Exercise directions:
Set down every record below exactly as it stands.

Supplied entries:
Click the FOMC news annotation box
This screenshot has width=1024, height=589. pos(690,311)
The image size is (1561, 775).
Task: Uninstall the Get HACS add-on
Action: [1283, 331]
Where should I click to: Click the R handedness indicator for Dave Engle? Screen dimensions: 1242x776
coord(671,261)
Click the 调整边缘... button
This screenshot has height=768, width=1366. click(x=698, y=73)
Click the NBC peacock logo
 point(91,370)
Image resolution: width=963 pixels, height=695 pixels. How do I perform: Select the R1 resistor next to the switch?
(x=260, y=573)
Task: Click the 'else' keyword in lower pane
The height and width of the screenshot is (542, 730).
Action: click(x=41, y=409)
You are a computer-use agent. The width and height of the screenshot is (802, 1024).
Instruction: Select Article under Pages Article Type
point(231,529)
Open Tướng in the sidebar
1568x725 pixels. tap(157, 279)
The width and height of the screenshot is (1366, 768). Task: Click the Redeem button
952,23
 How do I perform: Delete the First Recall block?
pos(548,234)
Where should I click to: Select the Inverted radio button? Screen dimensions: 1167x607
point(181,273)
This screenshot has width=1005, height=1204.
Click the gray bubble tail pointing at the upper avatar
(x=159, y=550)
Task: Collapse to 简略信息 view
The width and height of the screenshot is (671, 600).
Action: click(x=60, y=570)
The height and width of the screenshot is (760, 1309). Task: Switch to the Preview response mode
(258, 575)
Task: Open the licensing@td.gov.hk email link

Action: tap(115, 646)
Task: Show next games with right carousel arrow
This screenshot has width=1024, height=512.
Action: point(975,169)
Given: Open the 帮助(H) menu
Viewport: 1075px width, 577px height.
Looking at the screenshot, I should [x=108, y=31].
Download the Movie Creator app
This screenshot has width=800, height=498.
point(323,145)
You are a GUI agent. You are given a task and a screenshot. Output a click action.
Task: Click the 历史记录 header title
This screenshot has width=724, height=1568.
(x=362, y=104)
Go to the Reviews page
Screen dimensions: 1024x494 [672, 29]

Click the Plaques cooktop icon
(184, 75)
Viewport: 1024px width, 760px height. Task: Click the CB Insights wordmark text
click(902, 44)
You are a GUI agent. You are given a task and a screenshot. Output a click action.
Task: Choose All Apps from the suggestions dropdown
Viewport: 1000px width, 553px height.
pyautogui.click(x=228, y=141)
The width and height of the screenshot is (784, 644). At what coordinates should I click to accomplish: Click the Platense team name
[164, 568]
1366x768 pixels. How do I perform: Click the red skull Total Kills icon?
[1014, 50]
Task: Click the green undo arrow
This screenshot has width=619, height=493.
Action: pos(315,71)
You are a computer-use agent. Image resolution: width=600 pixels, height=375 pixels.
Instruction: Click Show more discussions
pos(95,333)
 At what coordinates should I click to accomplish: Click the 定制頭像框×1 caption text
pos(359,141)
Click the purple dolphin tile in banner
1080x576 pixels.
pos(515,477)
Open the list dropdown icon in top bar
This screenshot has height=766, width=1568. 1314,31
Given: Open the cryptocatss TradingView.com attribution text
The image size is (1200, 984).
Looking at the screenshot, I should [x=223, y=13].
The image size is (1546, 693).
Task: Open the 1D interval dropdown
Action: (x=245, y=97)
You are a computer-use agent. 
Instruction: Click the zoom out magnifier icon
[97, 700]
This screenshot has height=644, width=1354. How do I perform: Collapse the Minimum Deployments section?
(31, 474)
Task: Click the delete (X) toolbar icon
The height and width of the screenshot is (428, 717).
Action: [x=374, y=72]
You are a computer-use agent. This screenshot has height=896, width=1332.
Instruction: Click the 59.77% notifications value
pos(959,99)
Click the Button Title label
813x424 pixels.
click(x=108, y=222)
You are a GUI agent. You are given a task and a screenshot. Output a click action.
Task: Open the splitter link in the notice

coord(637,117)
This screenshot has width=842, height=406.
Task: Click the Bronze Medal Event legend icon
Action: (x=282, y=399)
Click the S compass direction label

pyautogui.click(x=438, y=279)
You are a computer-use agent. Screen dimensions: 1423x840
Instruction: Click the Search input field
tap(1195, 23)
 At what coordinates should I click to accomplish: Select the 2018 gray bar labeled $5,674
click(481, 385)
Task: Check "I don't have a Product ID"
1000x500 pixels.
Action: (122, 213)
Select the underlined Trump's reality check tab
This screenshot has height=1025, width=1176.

Task output:
Click the FOMC news annotation box
This screenshot has width=1024, height=589. pos(690,311)
The image size is (1561, 775).
Task: Uninstall the Get HACS add-on
Action: [1283, 331]
Where should I click to: Click the R handedness indicator for Dave Engle? Screen dimensions: 1242x776
coord(671,261)
Click the 调整边缘... button
This screenshot has height=768, width=1366. click(x=698, y=73)
Click the NBC peacock logo
 point(91,370)
Image resolution: width=963 pixels, height=695 pixels. How do I perform: Select the R1 resistor next to the switch?
(x=260, y=573)
Task: Click the 'else' keyword in lower pane
The height and width of the screenshot is (542, 730).
Action: click(x=41, y=409)
You are a computer-use agent. The width and height of the screenshot is (802, 1024).
Instruction: Select Article under Pages Article Type
point(231,529)
Open Tướng in the sidebar
1568x725 pixels. tap(157, 279)
The width and height of the screenshot is (1366, 768). Task: Click the Redeem button
952,23
 How do I perform: Delete the First Recall block?
pos(548,234)
Where should I click to: Select the Inverted radio button? Screen dimensions: 1167x607
point(181,273)
This screenshot has width=1005, height=1204.
Click the gray bubble tail pointing at the upper avatar
(x=159, y=550)
Task: Collapse to 简略信息 view
The width and height of the screenshot is (671, 600).
Action: click(x=60, y=570)
The height and width of the screenshot is (760, 1309). Task: Switch to the Preview response mode
(258, 575)
Task: Open the licensing@td.gov.hk email link

Action: tap(115, 646)
Task: Show next games with right carousel arrow
This screenshot has width=1024, height=512.
Action: point(975,169)
Given: Open the 帮助(H) menu
Viewport: 1075px width, 577px height.
Looking at the screenshot, I should [x=108, y=31].
Download the Movie Creator app
This screenshot has width=800, height=498.
point(323,145)
You are a GUI agent. You are given a task and a screenshot. Output a click action.
Task: Click the 历史记录 header title
This screenshot has width=724, height=1568.
(x=362, y=104)
Go to the Reviews page
Screen dimensions: 1024x494 [672, 29]

Click the Plaques cooktop icon
(184, 75)
Viewport: 1024px width, 760px height. Task: Click the CB Insights wordmark text
click(902, 44)
You are a GUI agent. You are given a task and a screenshot. Output a click action.
Task: Choose All Apps from the suggestions dropdown
Viewport: 1000px width, 553px height.
pyautogui.click(x=228, y=141)
The width and height of the screenshot is (784, 644). At what coordinates should I click to accomplish: Click the Platense team name
[164, 568]
1366x768 pixels. How do I perform: Click the red skull Total Kills icon?
[1014, 50]
Task: Click the green undo arrow
This screenshot has width=619, height=493.
Action: pos(315,71)
You are a computer-use agent. Image resolution: width=600 pixels, height=375 pixels.
Instruction: Click Show more discussions
pos(95,333)
 At what coordinates should I click to accomplish: Click the 定制頭像框×1 caption text
pos(359,141)
Click the purple dolphin tile in banner
1080x576 pixels.
pos(515,477)
Open the list dropdown icon in top bar
This screenshot has height=766, width=1568. 1314,31
Given: Open the cryptocatss TradingView.com attribution text
The image size is (1200, 984).
Looking at the screenshot, I should [x=223, y=13].
The image size is (1546, 693).
Task: Open the 1D interval dropdown
Action: (x=245, y=97)
You are a computer-use agent. 
Instruction: Click the zoom out magnifier icon
[97, 700]
This screenshot has height=644, width=1354. How do I perform: Collapse the Minimum Deployments section?
(31, 474)
Task: Click the delete (X) toolbar icon
The height and width of the screenshot is (428, 717).
Action: [x=374, y=72]
You are a computer-use agent. This screenshot has height=896, width=1332.
Instruction: Click the 59.77% notifications value
pos(959,99)
Click the Button Title label
813x424 pixels.
click(x=108, y=222)
You are a GUI agent. You are given a task and a screenshot. Output a click action.
Task: Open the splitter link in the notice

coord(637,117)
This screenshot has width=842, height=406.
Task: Click the Bronze Medal Event legend icon
Action: (x=282, y=399)
Click the S compass direction label

pyautogui.click(x=438, y=279)
You are a computer-use agent. Screen dimensions: 1423x840
Instruction: Click the Search input field
tap(1195, 23)
 At what coordinates should I click to accomplish: Select the 2018 gray bar labeled $5,674
click(481, 385)
Task: Check "I don't have a Product ID"
1000x500 pixels.
Action: (122, 213)
Select the underlined Trump's reality check tab
This screenshot has height=1025, width=1176.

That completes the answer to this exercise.